Given records>
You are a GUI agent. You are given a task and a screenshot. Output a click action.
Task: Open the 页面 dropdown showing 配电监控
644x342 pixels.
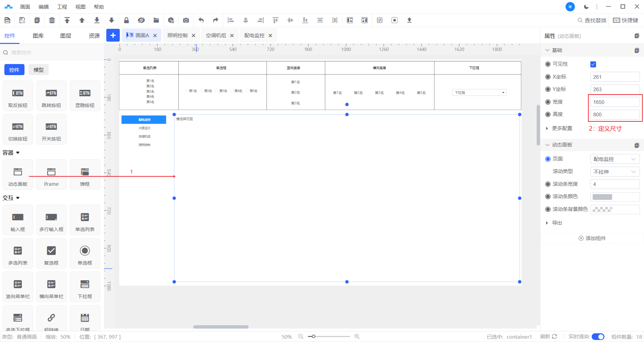614,159
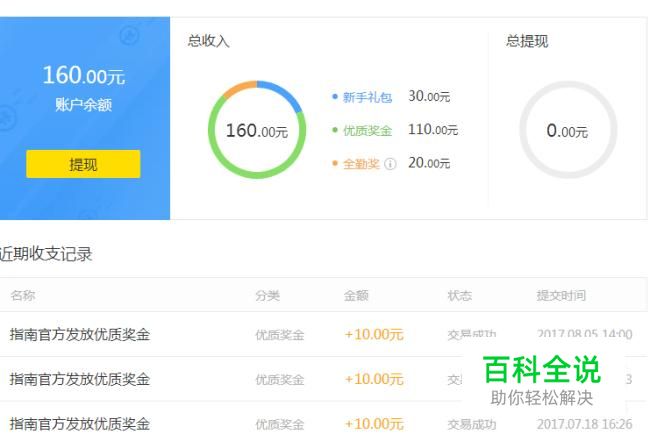This screenshot has height=441, width=650.
Task: Sort by the 金额 column header
Action: (356, 295)
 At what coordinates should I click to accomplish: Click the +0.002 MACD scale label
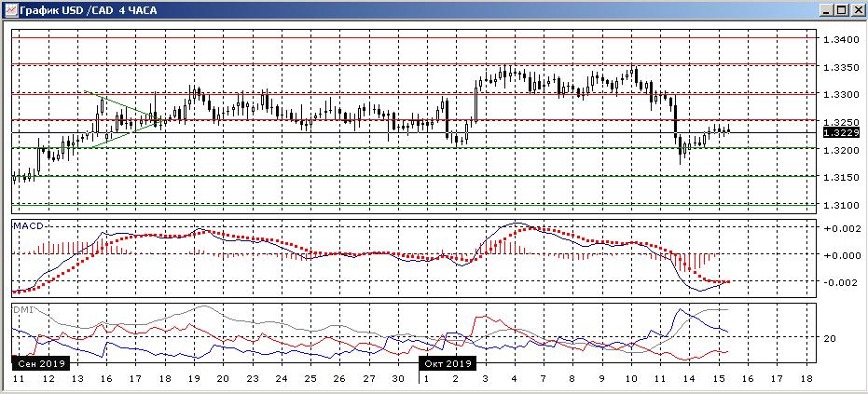click(x=840, y=228)
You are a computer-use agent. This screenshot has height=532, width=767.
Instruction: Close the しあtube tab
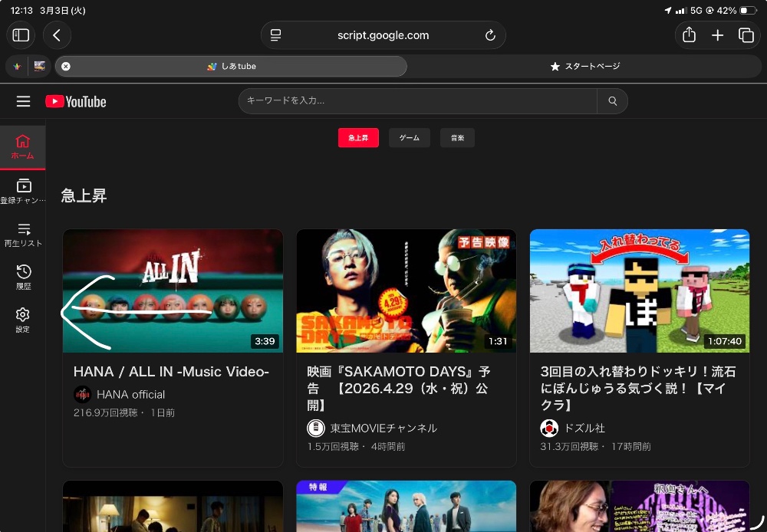coord(66,67)

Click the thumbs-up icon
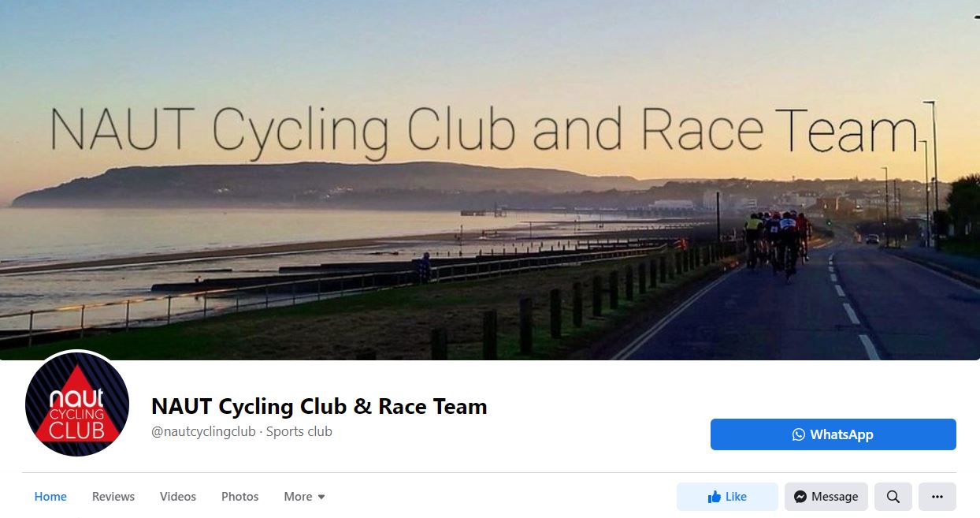coord(715,497)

Your goal> Filter the lines above, keeping and copying those that contain "agent".

Your response>
You are a GUI agent. You are given a task and a screenshot. Output a click action.
You are a computer-use agent. This screenshot has height=532, width=767.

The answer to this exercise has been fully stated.